Пройдешь, бывало, глухими переулками. Никого на улице нет, даже собаки не лают. Подойдешь к воротам, лампа светится в окне. Зайдешь с заднего крыльца, стукнешь в двери три раза с расстановкою, как условлено.
В задней комнате уже идет работа. Надя батырит, намазывает краску, Устя накладывает бумагу, Аким прокатывает. Станки наши были самые первобытные, дочти детские. Мы накладывали бумагу просто на глазомер и прокатывали вал вручную, без рельсов. Наверное, еще у Гутенберга первый печатный станок был все-таки лучше. Дамы встречали нас радушно, но работы не прерывали и нередко заставляли гостя варить ужин.
Помню, раз на мою долю выпало состряпать тушеное мясо. Я положил в котелок мясо, картофель, лук, но забыл налить воды, и в конце концов все обратилось в уголь. Компания поужинала хлебом с маслом и чаем, а мне в виде наказания не дали ничего.

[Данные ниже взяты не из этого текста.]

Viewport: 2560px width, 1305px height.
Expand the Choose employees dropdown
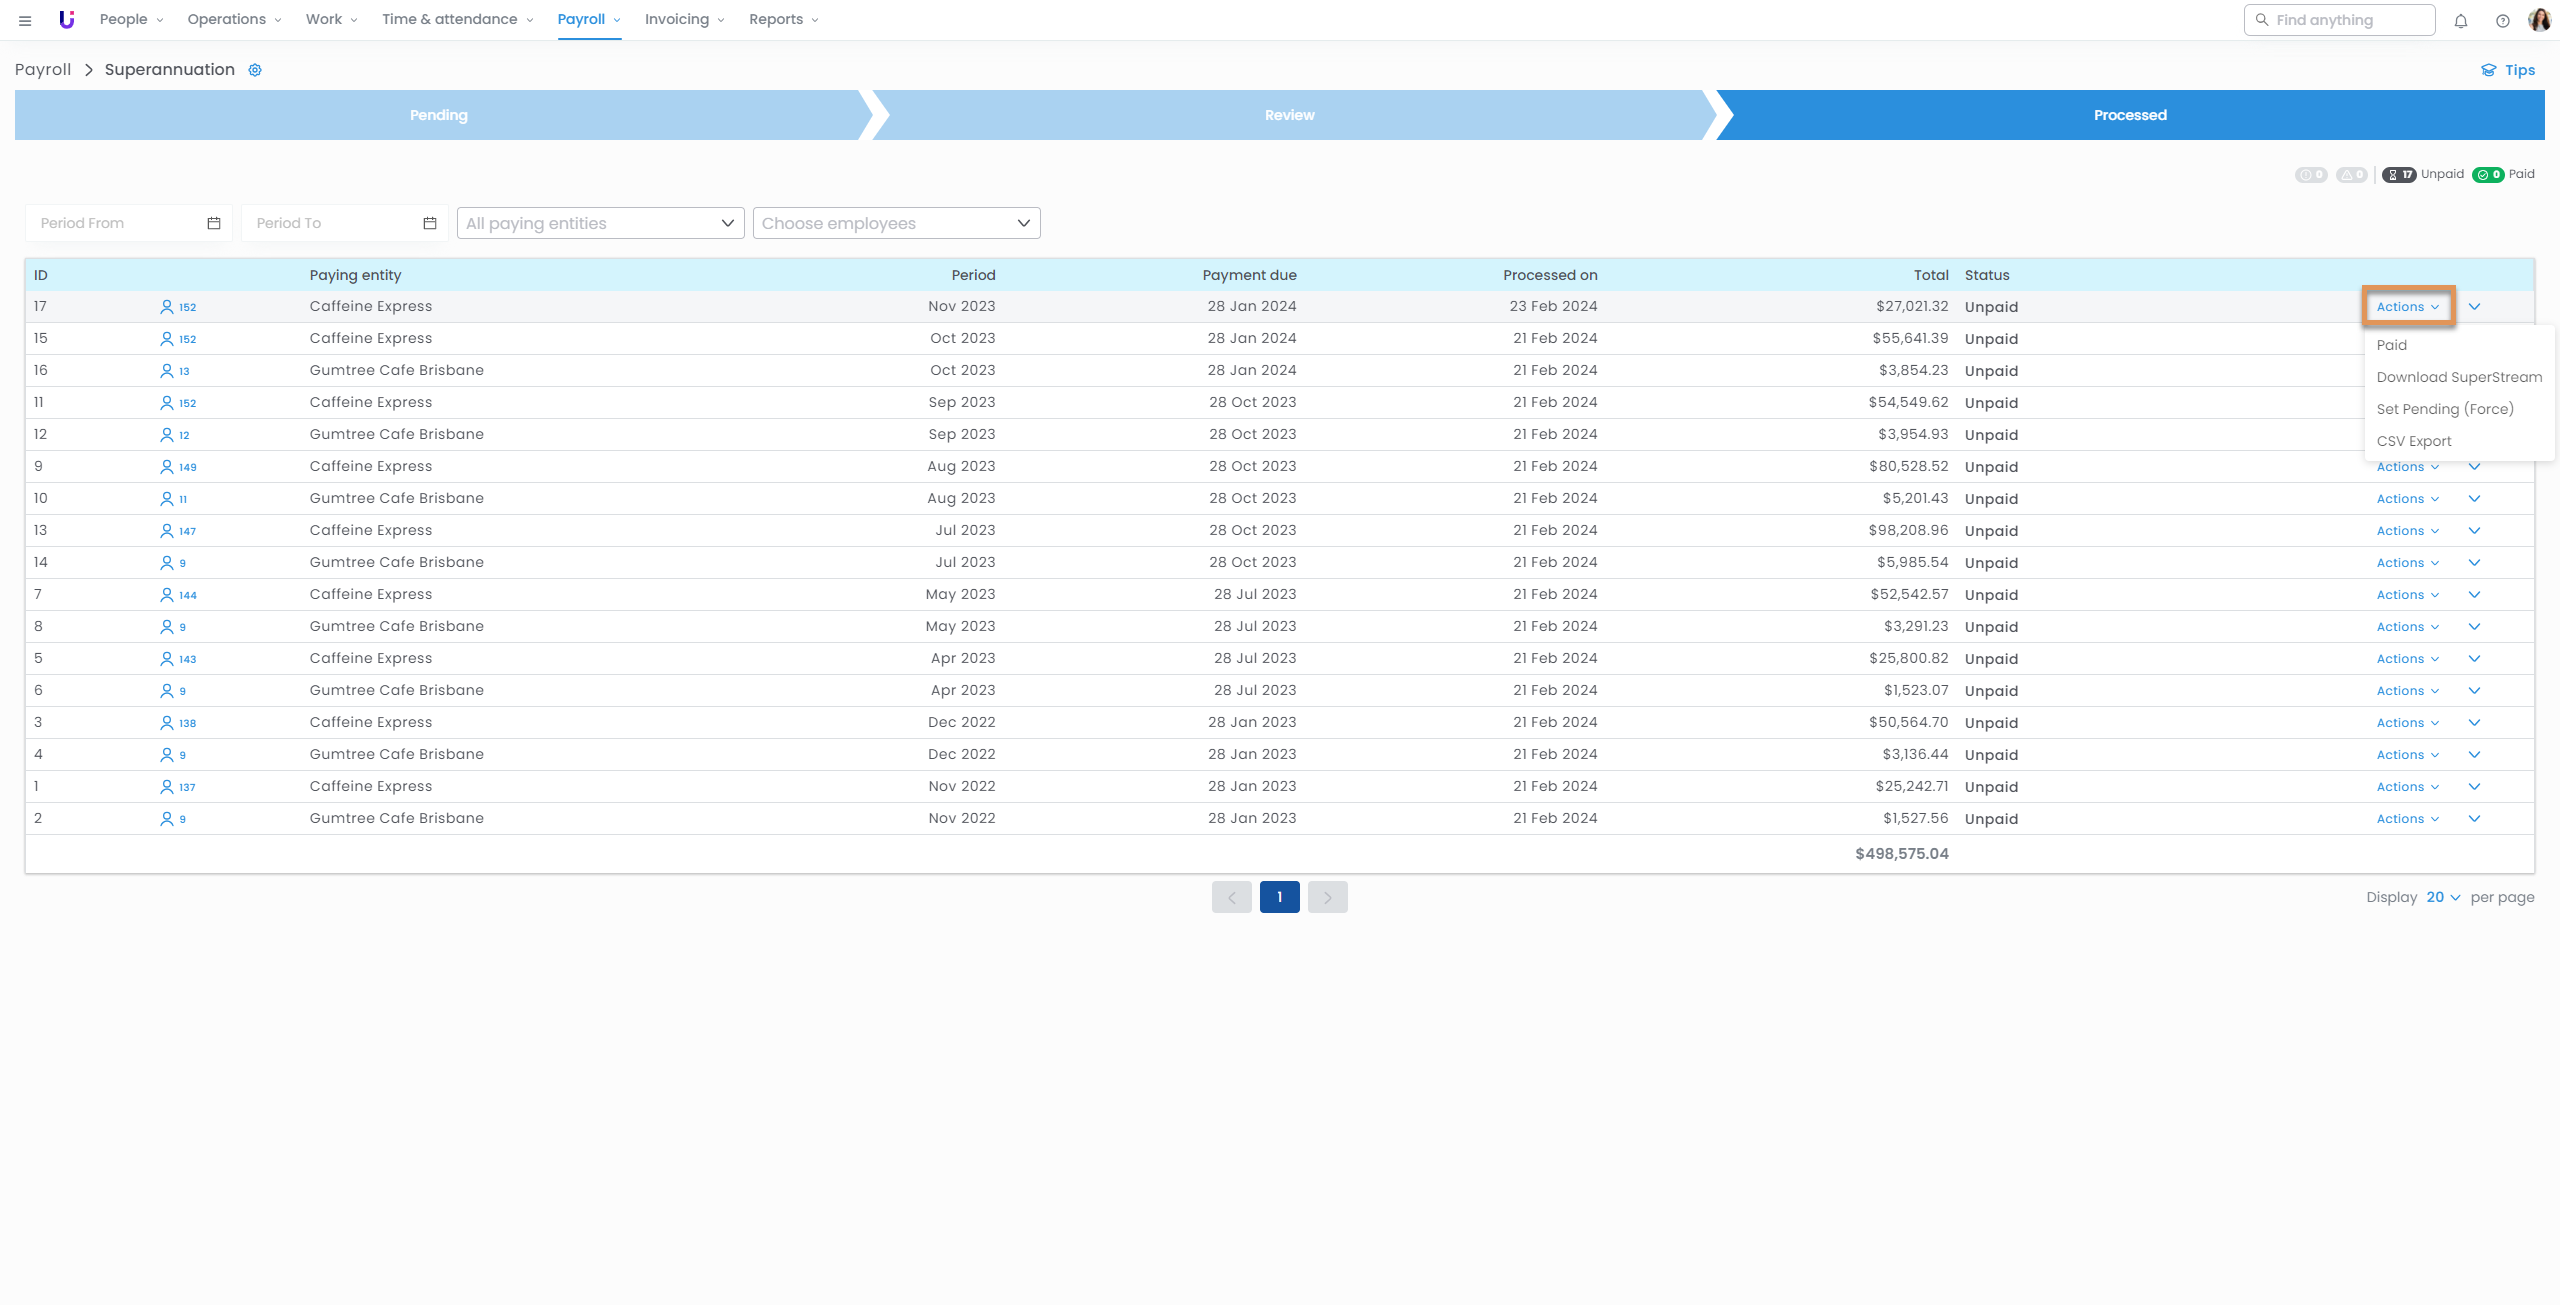(896, 223)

Типографские дамы вообще любили посмеяться над приходящими. Они давали им клички. Слезкина прозвали «Благоразумием», а Захару Когану, который щеголял в английском соломенном шлеме с двумя козырьками, они дали имя «Здравствуй и Прощай». Мы со своей стороны направляли свои стрелы по адресу молодоженов. Оба они были очень застенчивы, и им стоило большого труда сразу перейти на «ты» после фиктивной свободы. Однако, под влиянием совместной жизни и общей опасности, призрачный брак стал принимать яркие и радужные оттенки. Так часто бывает в тайной типографии и на конспиративной квартире: как будто в осажденной крепости или на острове после кораблекрушения. Было совестно и трогательно наблюдать за развитием нежного чувства между молодыми супругами. Они стеснялись друг друга, стеснялись нас и даже самых стен. Этот нежданный цветок не успел расцвести в жуткой подпольной атмосфере. Аким и Надя не сделались мужем и женой, они остались женихом и невестой вплоть до своего провала.
Провал наступил через полтора месяца после открытия типографии. Кто провалил типографию, я до сих пор наверное не знаю. Участники старались соблюдать величайшую осторожность, никуда не ходили, ни с кем не встречались.
Кажется, вышло несчастное стечение обстоятельств.
За несколько месяцев до того в Ростове-на-Дону был арестован Антон Остроумов. Его указал Элько, бывший нелегальный, а потом предатель. Остроумов, подражая Элько, тоже указывал, кого знал. Он был знаком с Акимом Сигидой еще до открытия типографии и, кажется, в числе прочих назвал и его имя.
Начальство ничего не подозревало, но на всякий случай решило сделать обыск. Искали весьма поверхностно, но типографию все же нашли и всех арестовали. Месяца через два совсем случайно нашли под фундаментом дома три бомбы. Всех арестованных перевезли в Петербург в Петропавловскую крепость.
Оржиха арестовали через месяц после таганрогского провала, в Екатеринославе. При аресте он стрелял, но никого не ранил.
В Харькове арестовали Тиличеева, в Одессе — Штернберга и Кроля, в Петербурге — Гаусмана, в Дерпте — Когана-Бернштейна. Арестов было много. Новая организация погибла почти в самом начале.
Мне пора, однако, вернуться к Игнату Слезкину. Как сказано выше, он торговал на базаре сапожным товаром. Выручка была грошовая, и вдобавок мы иногда забирали ее из конторки и обращали на революцию.
Слезкин ходил в высоких сапогах и короткой шубке, зимою отогревался сбитнем, летом лущил семечки и играл шашки с соседями. Он славился как шашечный игрок по всему Новому базару. Он давал противнику шесть ходов вперед и в конце концов устраивал ему шесть темниц, которые в обиходе игры носят такое неблагозвучное имя.
Речь и все ухватки были у него простонародные. Однако он научился самоучкой французскому языку, основательно изучил «Капитал» Маркса (конечно, первый том), что в то время ценилось не меньше, чем потом, в социал-демократическую эпоху.
Игнат управлял всеми таганрогскими делами. Он был очень осторожен и умел прятать концы. При устройстве таганрогской типографии он сначала был в оппозиции, потом махнул рукой и принял на себя сношения типографии с внешним миром, тем более что Аким вытянул во время осеннего призыва неблагоприятный номер и должен был надеть солдатский мундир. Раньше об этом никто не хотел подумать. Теперь начались хлопоты об избавлении Акима от службы. В ожидания результатов Акиму приходилось больше сидеть дома и никуда не показываться.
Слезкин посещал типографию обыкновенно по вечерам. Уберет свои кожи, запрет лавку висячим замком и идет на Новостроенку.